Why This Is a Safety Issue
For most registrants, the voter file mostly means political mail and campaign texts. For a smaller group, it is the weak point that undoes every other precaution. A voter record is a name-to-home-address lookup, refreshed by the government whenever you move and re-register. People-search sites ingest voter files among their sources, which means the address you carefully keep off social media can surface from your civic registration instead. For stalking survivors, abuse victims who relocated, judges, and journalists who write about violent actors, that lookup is the difference between an online harasser and one at the door; the mechanics are the same ones covered in our doxxing protection guide and OSINT footprint post.
Legislatures know this, which is why nearly every state operates an Address Confidentiality Program (ACP): a scheme, typically for documented survivors of domestic violence, sexual assault, or stalking, that substitutes a state-issued address for your real one across public records, voter rolls included, and forwards your mail. Many states also shield specific professions, police officers, judges, prosecutors, on request. The protection is real but narrow, requires enrollment before the records propagate, and does nothing about copies already circulating.

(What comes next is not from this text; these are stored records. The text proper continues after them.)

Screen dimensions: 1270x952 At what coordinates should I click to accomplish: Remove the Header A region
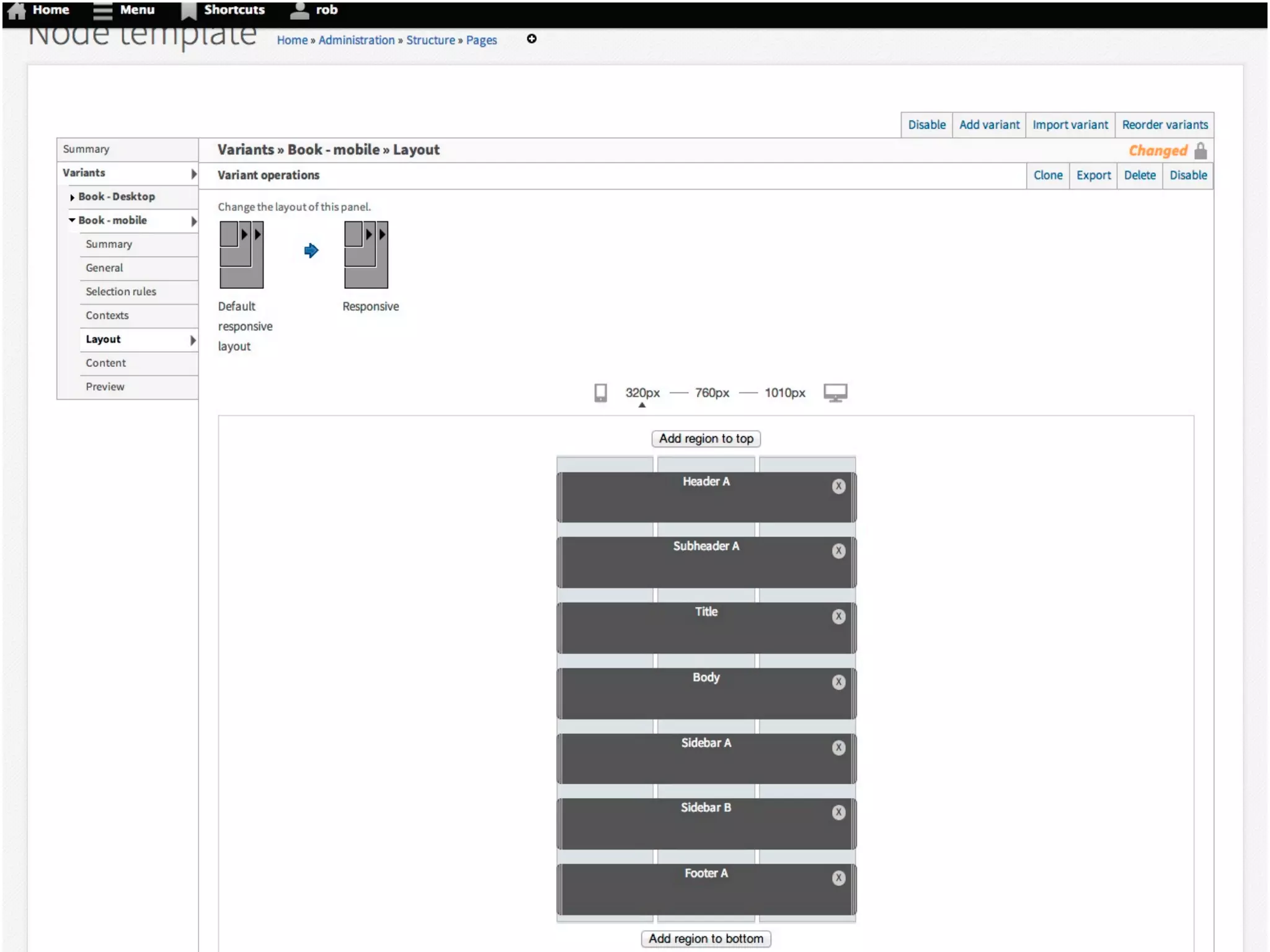[x=838, y=487]
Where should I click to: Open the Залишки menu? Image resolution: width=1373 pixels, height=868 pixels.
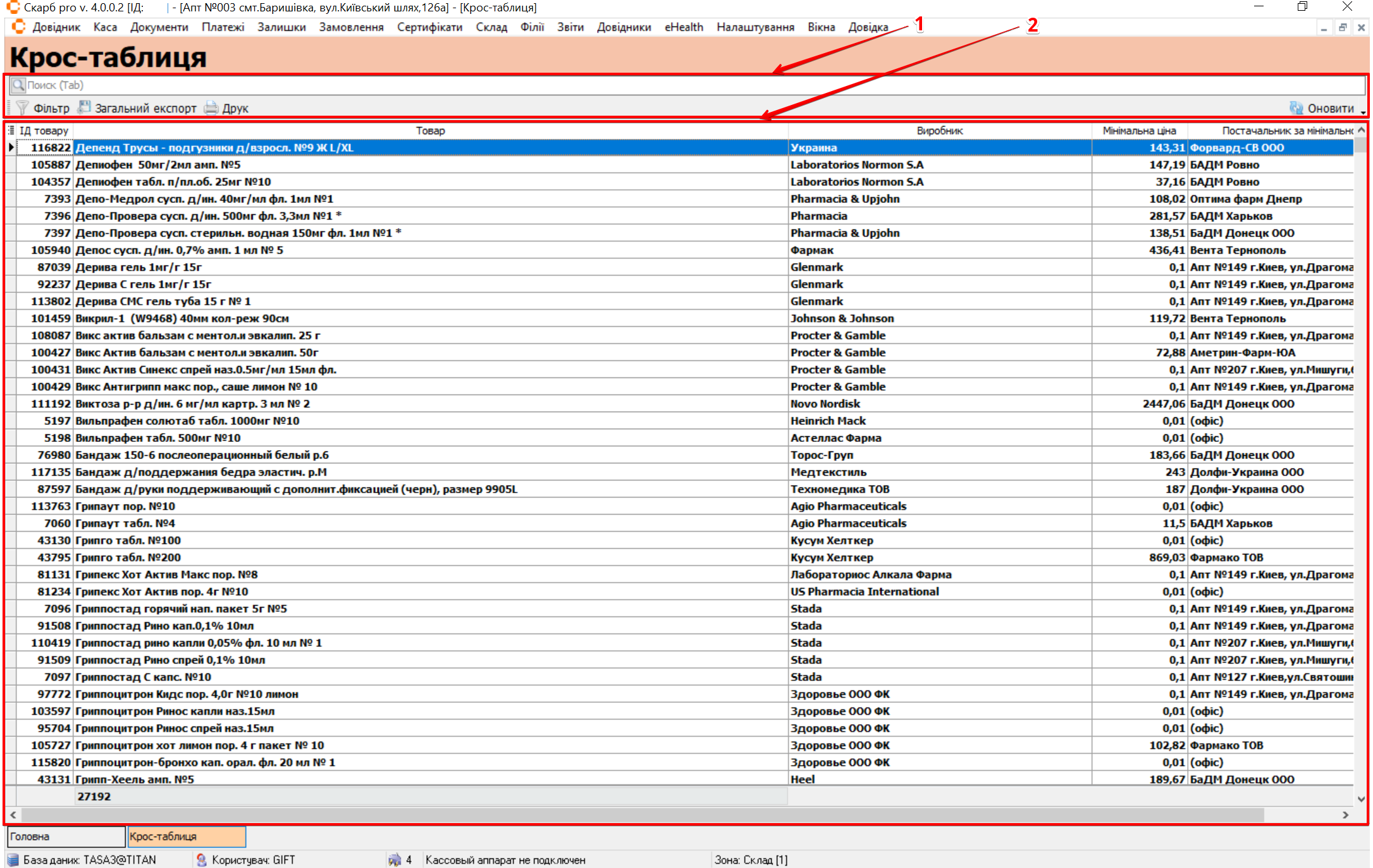[281, 27]
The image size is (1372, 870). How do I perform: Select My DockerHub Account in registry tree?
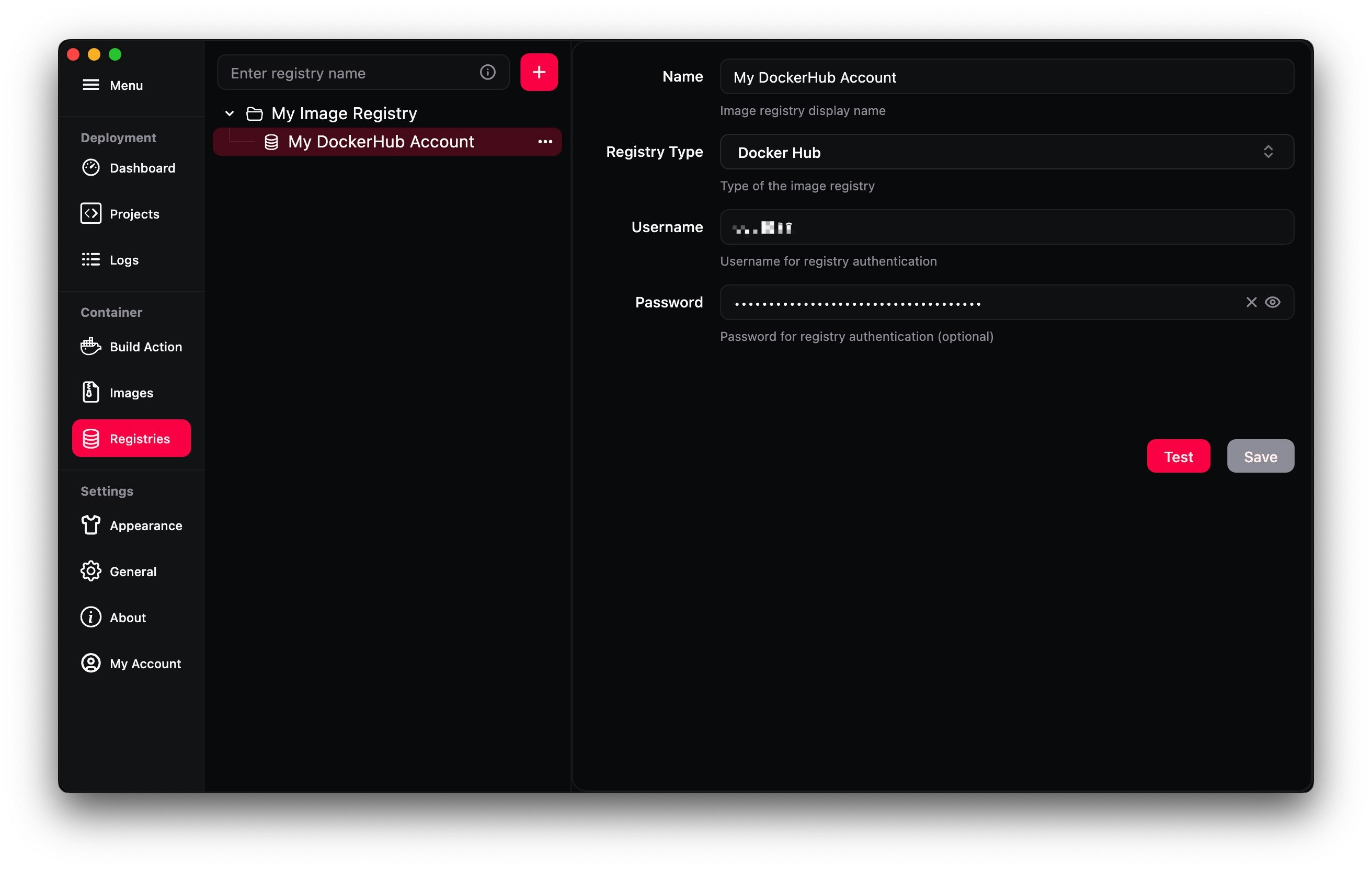pos(381,141)
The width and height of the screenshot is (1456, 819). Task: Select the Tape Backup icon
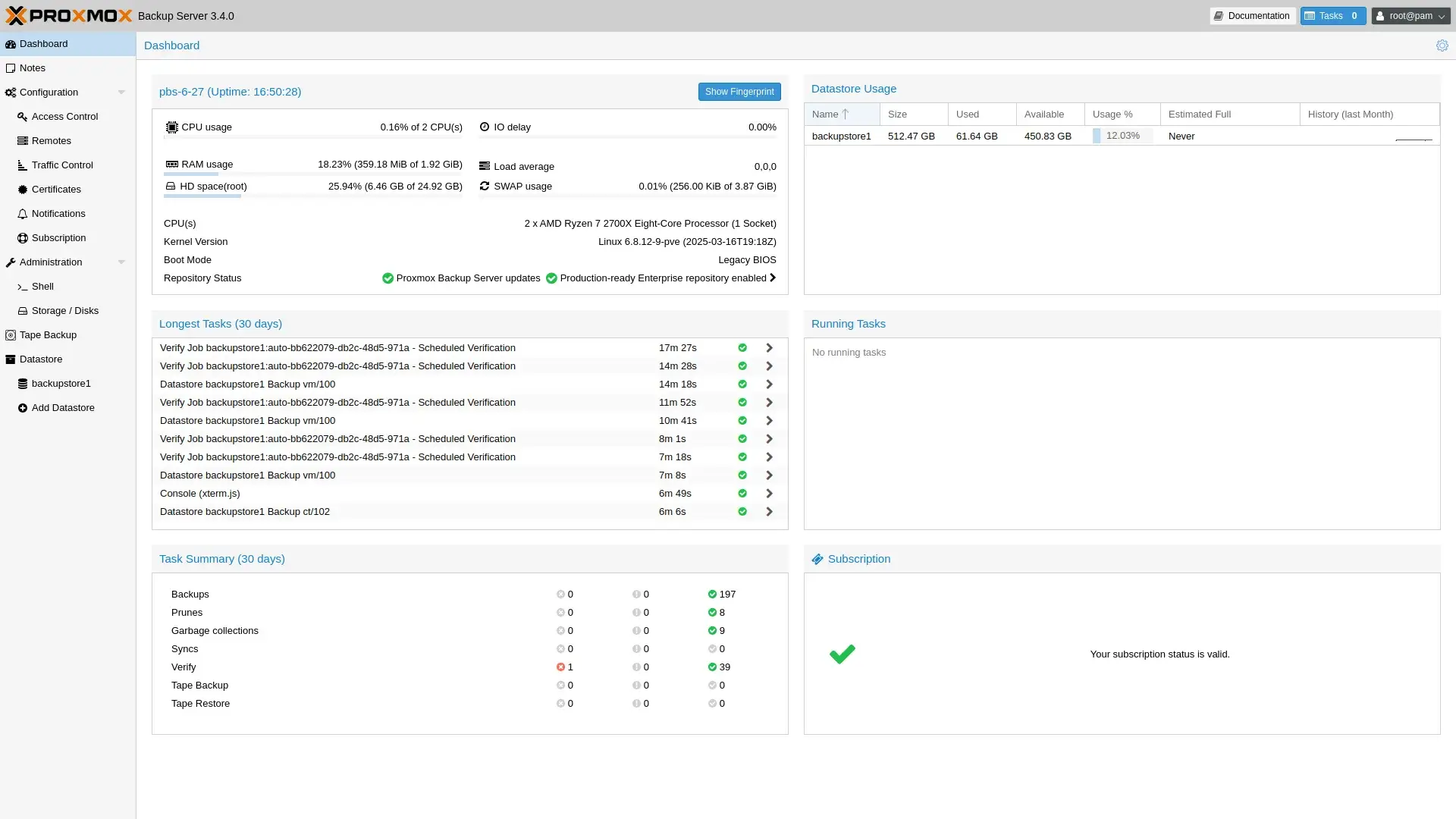(11, 334)
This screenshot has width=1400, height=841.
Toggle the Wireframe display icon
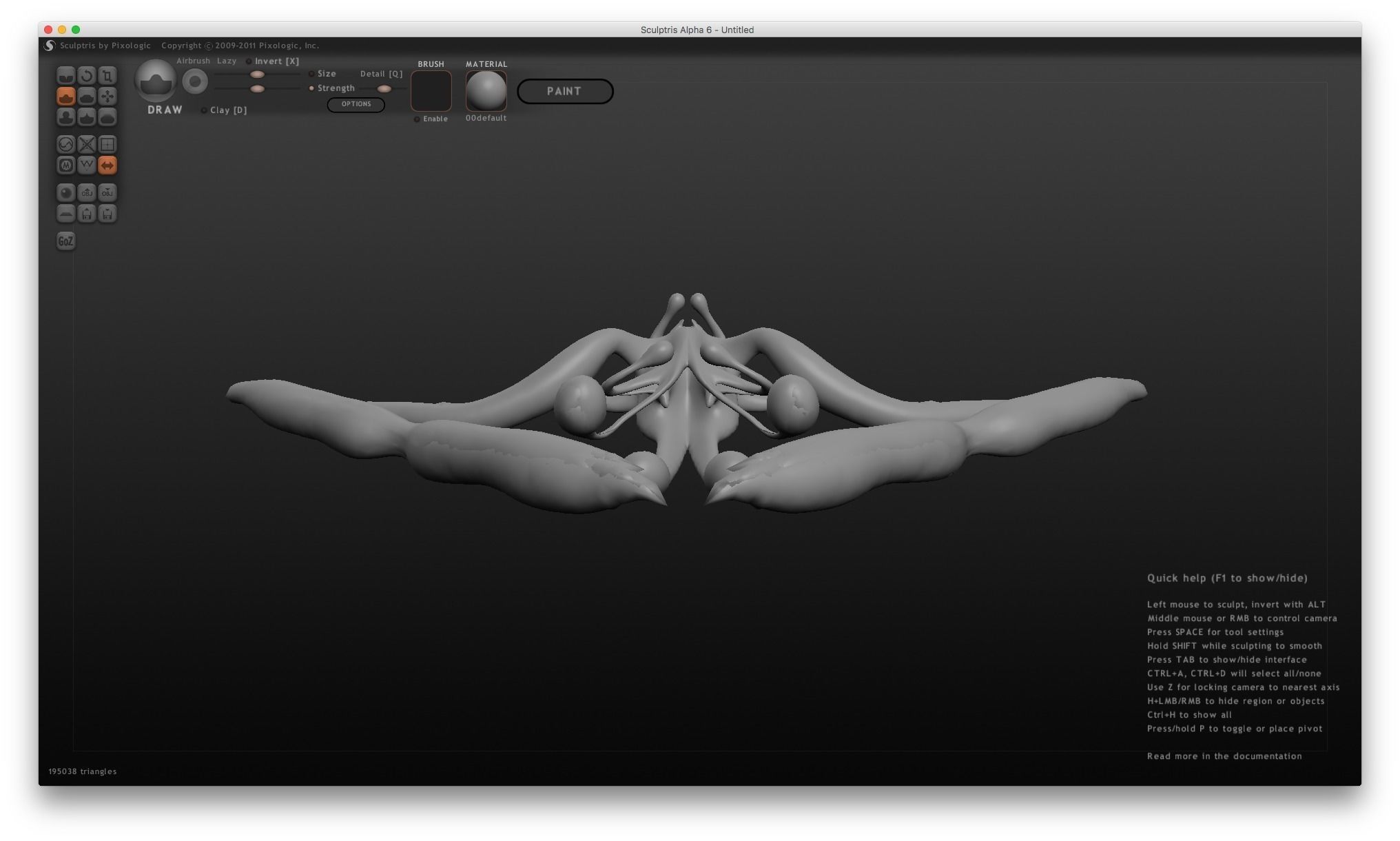point(86,165)
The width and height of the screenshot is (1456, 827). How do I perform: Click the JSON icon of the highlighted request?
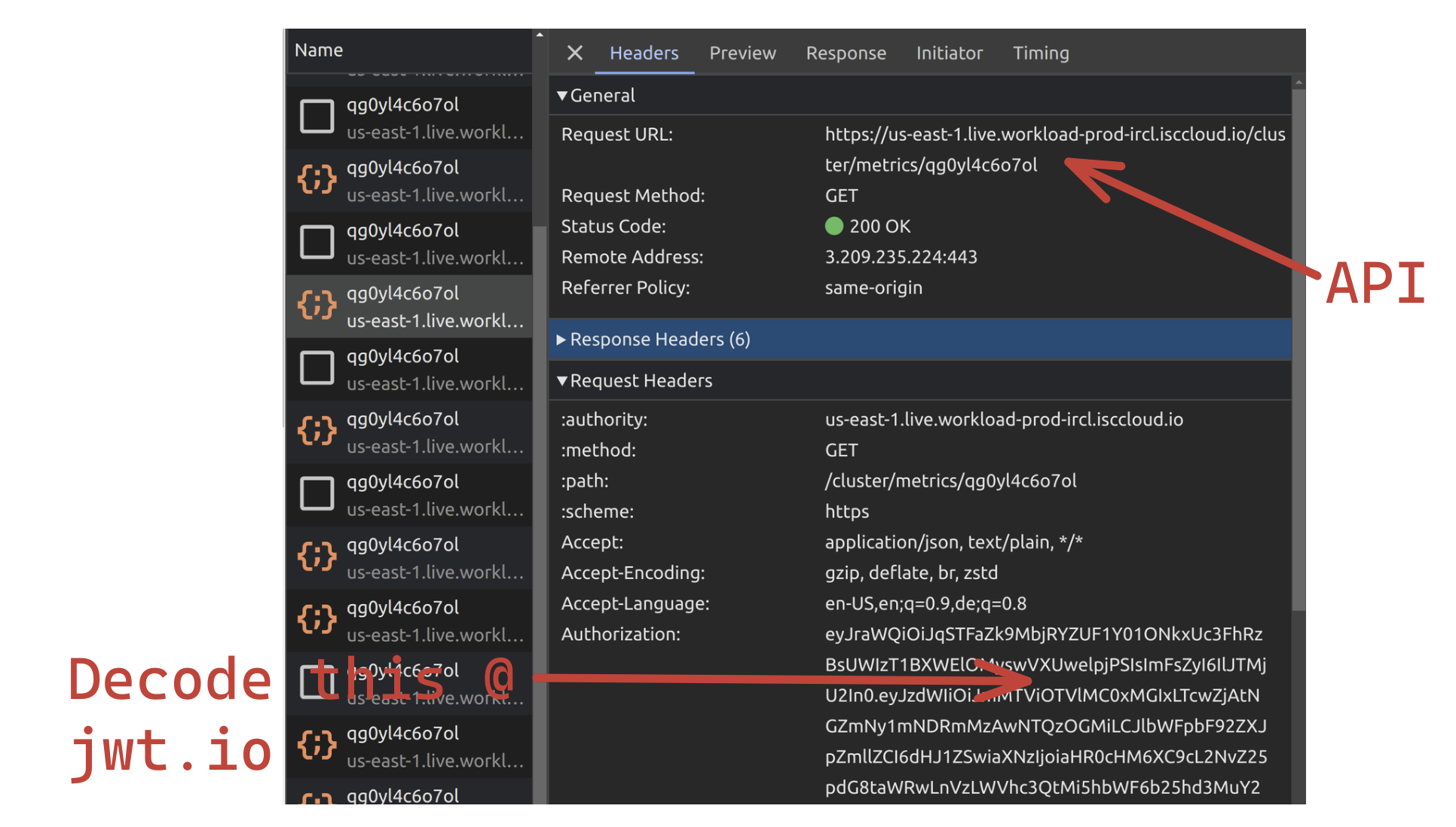(317, 305)
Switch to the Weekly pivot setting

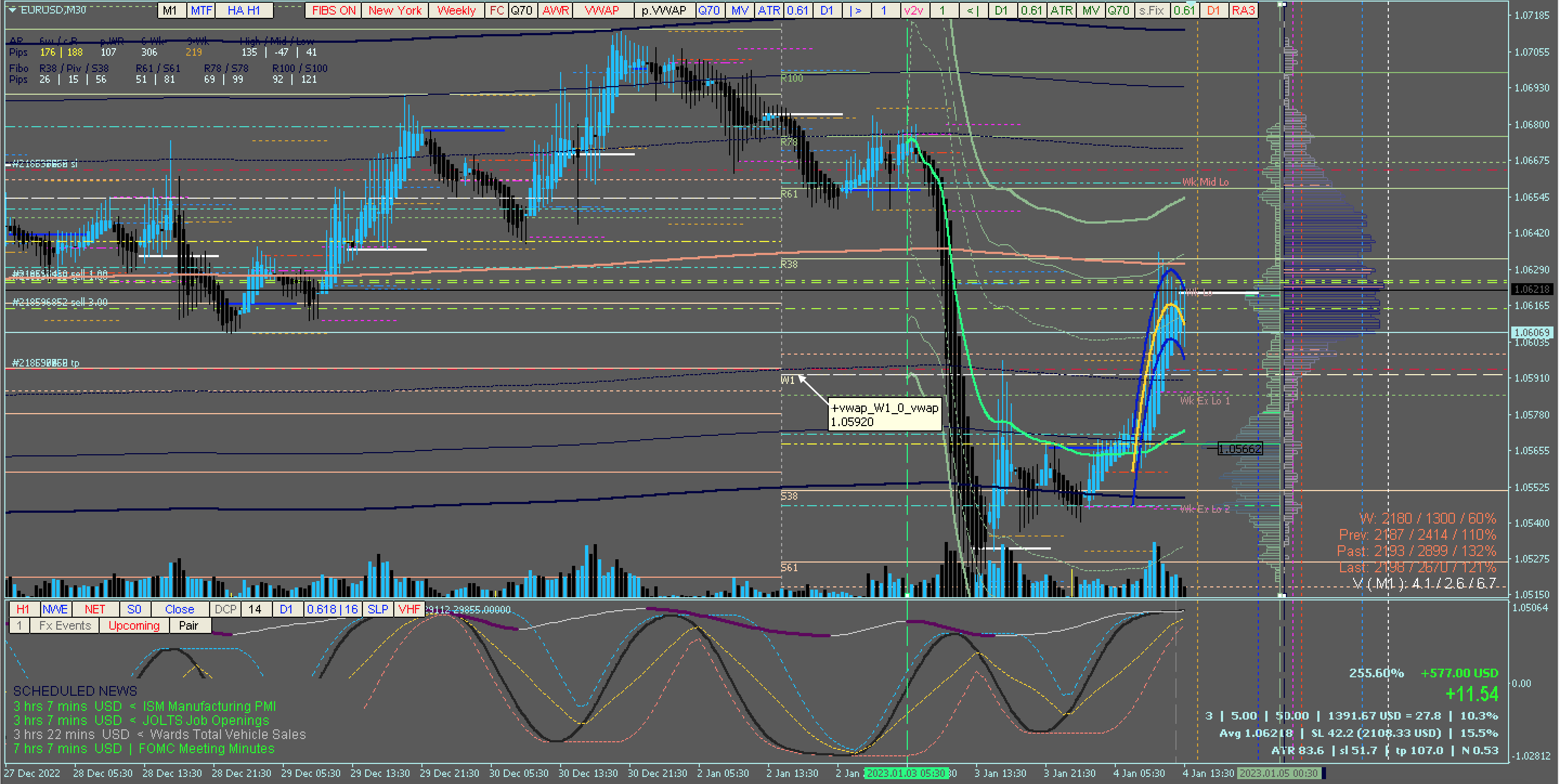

The Same Data Under Other Rules
The US arrangement is one policy choice among several, and the contrast is instructive. In the European Union, political opinions are special-category data under GDPR Article 9, with processing prohibited by default and narrow exceptions; a broker openly selling per-person modeled political stances would be operating squarely inside the prohibition. The UK splits its electoral register in two: an open version anyone can buy, which individual voters may opt out of, and the full version restricted to elections, credit referencing, and law enforcement. Canada restricts its federal list of electors to electoral participants and purposes.
| Jurisdiction | Who can obtain voter data | Individual opt-out |
|---|---|---|
| US (most states) | Political actors always; in many states, researchers, media, or the general public | Rare; ACPs for documented safety cases |
| UK | Open register sold commercially; full register restricted | Yes, from the open register |
| Canada (federal) | Parties, candidates, election administration | Limited; commercial sale not permitted |
What a US Registrant Can Do
- Learn your state's rules first. The National Conference of State Legislatures maintains a state-by-state summary of who may access voter data and for what purposes. What is possible depends almost entirely on where you live.
- If you have a documented safety need, enroll in your state's ACP before your next registration or move, so the substitute address is what propagates.
- Mind the optional fields. Phone number and email are frequently optional on registration forms, and leaving them blank keeps them out of every downstream copy.
- Register the address, not the assumption. Voter registration generally must use your residential address, but where state law permits a separate mailing address, using one keeps at least the mail-facing record less precise.
- Work the downstream copies. People-search sites that republish voter data honor removal requests in most cases, and several states' privacy laws now compel them to. It is recurring maintenance rather than a one-time fix.
There is no way to fully separate voting from record creation, and declining to vote over it is a bad trade against a risk that, for most people, is manageable with the steps above. The useful posture is the same one that applies to every dataset in this series: know the record exists, know who can read it, and shrink the optional parts.